PROBLEM REQUIREMENTS:
Count the lines in the entries below that contain the word "dimensions" and give only that number.

ENTRIES:
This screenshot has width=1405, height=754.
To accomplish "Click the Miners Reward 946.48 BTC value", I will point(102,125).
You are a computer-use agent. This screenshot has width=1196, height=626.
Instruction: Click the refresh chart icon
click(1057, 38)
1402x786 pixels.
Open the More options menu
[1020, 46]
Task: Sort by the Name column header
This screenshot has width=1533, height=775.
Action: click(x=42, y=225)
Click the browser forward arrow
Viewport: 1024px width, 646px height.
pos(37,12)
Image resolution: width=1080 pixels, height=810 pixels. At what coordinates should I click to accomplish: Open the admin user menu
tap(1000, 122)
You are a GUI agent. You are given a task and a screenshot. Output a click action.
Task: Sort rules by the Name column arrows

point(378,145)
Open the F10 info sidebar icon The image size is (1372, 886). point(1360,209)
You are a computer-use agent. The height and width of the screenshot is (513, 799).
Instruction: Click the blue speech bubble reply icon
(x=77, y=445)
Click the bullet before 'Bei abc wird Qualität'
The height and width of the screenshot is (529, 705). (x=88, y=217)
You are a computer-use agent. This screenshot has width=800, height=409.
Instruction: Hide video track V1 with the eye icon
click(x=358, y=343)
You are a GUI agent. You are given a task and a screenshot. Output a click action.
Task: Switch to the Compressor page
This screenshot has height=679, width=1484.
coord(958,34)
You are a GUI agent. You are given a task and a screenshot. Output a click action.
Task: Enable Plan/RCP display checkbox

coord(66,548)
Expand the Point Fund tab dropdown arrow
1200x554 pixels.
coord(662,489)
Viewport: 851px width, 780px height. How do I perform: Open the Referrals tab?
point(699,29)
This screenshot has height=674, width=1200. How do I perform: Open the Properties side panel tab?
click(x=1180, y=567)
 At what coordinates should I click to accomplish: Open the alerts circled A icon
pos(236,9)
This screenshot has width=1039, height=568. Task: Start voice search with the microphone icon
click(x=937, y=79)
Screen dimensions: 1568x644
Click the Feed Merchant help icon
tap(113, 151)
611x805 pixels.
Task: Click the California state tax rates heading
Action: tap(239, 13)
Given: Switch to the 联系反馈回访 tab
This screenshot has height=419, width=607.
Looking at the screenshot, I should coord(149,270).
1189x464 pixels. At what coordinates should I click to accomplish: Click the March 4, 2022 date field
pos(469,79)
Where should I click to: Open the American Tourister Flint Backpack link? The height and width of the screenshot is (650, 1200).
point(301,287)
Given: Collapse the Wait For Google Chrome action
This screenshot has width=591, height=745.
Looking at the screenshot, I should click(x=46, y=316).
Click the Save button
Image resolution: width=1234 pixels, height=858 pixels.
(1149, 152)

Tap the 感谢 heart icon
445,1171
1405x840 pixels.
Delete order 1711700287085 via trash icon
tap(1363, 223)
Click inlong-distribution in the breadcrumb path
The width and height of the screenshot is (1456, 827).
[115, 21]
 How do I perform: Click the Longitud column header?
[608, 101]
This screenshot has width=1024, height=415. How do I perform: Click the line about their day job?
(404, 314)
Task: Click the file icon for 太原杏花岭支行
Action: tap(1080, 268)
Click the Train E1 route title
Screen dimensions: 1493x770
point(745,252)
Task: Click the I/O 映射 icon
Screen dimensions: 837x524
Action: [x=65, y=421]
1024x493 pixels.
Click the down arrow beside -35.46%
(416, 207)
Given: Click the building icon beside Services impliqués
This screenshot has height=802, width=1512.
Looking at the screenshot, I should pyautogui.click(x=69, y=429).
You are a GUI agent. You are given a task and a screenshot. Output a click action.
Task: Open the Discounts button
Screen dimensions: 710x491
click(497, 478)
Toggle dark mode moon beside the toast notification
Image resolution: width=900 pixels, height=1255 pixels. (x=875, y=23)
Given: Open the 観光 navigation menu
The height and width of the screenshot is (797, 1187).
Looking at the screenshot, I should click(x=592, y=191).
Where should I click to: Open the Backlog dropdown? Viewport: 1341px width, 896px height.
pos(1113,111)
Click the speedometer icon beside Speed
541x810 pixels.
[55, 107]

RESPONSE TO THE EXERCISE:
4